Sabah namazının vakti gelmişti. Hazret-i Ömer mihrâba geçmiş, bir taraftan namaz kıldırıyor, bir taraftan da ağlıyordu. Ağladığı için insanlar ne okuduğunu tam olarak anlayamıyordu. Selâm verince:

“–Yazıklar olsun Ömer’e! Kim bilir ne kadar müslüman evlâdına sıkıntı verdi!” dedi. Sonra bir münâdîye emretti ve; “Çocuklarınızı sütten kesmek için acele etmeyin! Çünkü İslâm üzere doğan her çocuğa maaş bağlanacaktır.” diye îlân ettirdi. Daha sonra da bu tâlimâtı yazdırarak bütün İslâm beldelerine gönderdi. (İbn-i Sa’d, III, 301; İbnü’l-Cevzî, Menâkıb, s. 77)

BİRBİRİMİZDEN MES'ÛLÜZ

 Yetimhânelerdeki kimsesizlerden, sokakların insafına terk edilmiş tinerci çocuklara ve uyuşturucu müptelâsı gençlere kadar bütün insanlar bizim kardeşimizdir. Daha birçoğu rüşdüne ermemiş tâze bahar dalı gibi gençler, göz göre göre toplumun mezbeleliklerine itilmektedirler. Soludukları zehirle ciğerlerini yakmakta, beyinlerini ve kalbî fonksiyonlarını imhâ etmektedirler. Topluma düşman kesilerek çetelerin zorunlu elemanları hâline gelmektedirler. Onlara din, ahlâk ve vatanperverlik duygularını veremediğimiz için kendimizi vicdânen ne kadar mes’ûl hissedebiliyoruz?

İmâm-ı Âzam Hazretleri’nin komşularından ayyaş bir genç vardı. Bu genç, sabahtan akşama kadar içer, geceleri de yerinde duramaz, nâralar atıp küfürler savurarak insanları rahatsız ederdi.

(Veriler):

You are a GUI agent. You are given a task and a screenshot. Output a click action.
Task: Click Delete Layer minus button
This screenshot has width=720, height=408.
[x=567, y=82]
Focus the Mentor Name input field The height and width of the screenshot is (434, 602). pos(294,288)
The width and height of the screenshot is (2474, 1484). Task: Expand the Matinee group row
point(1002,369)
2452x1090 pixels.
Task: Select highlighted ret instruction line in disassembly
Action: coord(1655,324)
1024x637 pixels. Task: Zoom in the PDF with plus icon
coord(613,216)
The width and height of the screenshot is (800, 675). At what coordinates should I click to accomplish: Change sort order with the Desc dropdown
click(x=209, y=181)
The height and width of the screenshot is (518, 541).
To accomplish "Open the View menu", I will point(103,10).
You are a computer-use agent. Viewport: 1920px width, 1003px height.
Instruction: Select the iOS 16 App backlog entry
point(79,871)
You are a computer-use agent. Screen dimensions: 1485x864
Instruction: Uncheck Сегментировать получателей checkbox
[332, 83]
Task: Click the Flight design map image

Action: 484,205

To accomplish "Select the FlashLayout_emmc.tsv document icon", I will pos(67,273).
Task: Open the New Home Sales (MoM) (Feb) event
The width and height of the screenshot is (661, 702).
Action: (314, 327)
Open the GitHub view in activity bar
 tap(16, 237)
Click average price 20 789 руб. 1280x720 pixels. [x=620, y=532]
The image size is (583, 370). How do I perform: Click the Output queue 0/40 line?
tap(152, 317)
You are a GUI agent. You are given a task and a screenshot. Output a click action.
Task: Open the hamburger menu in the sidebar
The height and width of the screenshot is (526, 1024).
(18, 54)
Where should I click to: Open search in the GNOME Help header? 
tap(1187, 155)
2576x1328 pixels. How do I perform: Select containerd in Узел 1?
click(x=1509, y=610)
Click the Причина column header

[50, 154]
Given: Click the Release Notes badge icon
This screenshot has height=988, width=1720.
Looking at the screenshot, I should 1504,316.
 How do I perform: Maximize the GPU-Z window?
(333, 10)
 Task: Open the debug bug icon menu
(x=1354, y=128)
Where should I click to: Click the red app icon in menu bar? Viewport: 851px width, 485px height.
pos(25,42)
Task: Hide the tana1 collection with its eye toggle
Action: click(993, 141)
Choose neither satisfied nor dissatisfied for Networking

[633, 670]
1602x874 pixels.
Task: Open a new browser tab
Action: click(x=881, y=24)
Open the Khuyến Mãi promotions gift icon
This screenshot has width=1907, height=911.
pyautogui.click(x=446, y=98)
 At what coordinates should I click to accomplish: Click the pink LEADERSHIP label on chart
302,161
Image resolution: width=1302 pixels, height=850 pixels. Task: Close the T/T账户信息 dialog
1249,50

(Görevler):
(1) Alıntıda "bütün insanlar bizim kardeşimizdir" sözünden önce sayılan insan gruplarını sıralayın.
(2) Alıntıda "Yetimhânelerdeki kimsesizlerden, sokakların" ile "insanları rahatsız ederdi." arasındaki bölümü, bu ifadeler de dahil olmak üzere, "ayyaş" yerine "sarhoş" koyarak değiştirip yeniden yazın.
(3) İmâm-ı Âzam Hazretleri ile ayyaş komşusunu anlatan alıntıyı son cümlesinden itibaren sürdürün.

(Alıştırma Sonuçları):
(1)
- Yetimhânelerdeki kimsesizler
- Sokakların insafına terk edilmiş tinerci çocuklar
- Uyuşturucu müptelâsı gençler

(2)
Yetimhânelerdeki kimsesizlerden, sokakların insafına terk edilmiş tinerci çocuklara ve uyuşturucu müptelâsı gençlere kadar bütün insanlar bizim kardeşimizdir. Daha birçoğu rüşdüne ermemiş tâze bahar dalı gibi gençler, göz göre göre toplumun mezbeleliklerine itilmektedirler. Soludukları zehirle ciğerlerini yakmakta, beyinlerini ve kalbî fonksiyonlarını imhâ etmektedirler. Topluma düşman kesilerek çetelerin zorunlu elemanları hâline gelmektedirler. Onlara din, ahlâk ve vatanperverlik duygularını veremediğimiz için kendimizi vicdânen ne kadar mes’ûl hissedebiliyoruz?

İmâm-ı Âzam Hazretleri’nin komşularından sarhoş bir genç vardı. Bu genç, sabahtan akşama kadar içer, geceleri de yerinde duramaz, nâralar atıp küfürler savurarak insanları rahatsız ederdi.

(3)
Bir gece gencin nâraları duyulmadı. İmâm, gencin başına bir hâl gelip gelmediğini araştırdı. Arkadaşları, içki yüzünden kavgaya karışıp hapse atıldığını söylediler. Ebû Hanîfe Hazretleri bu duruma çok üzüldü. Hapishâneye giderek yetkililerden onu serbest bırakmalarını ricâ etti. Memurlar ancak kefâlet ile serbest bırakabileceklerini söylediler. İmâm-ı Âzam Hazretleri kefil oldu ve delikanlıyı hapisten kurtardı.

Durumu öğrenen genç, derhâl İmâm’ın yanına koşup pişmanlık gözyaşları döktü. Artık içkiye tevbe ettiğini söyledi. Bundan sonra ona lâyık bir komşu ve talebe olacağına söz verdi. Büyük İmâm, gence şefkatle baktı ve mahzun bir sesle:

“−Delikanlı; aslında seni biz ziyân ettik! Sana ulaşma gayretini gösteremedik. Asıl sen bize hakkını helâl et!” dedi.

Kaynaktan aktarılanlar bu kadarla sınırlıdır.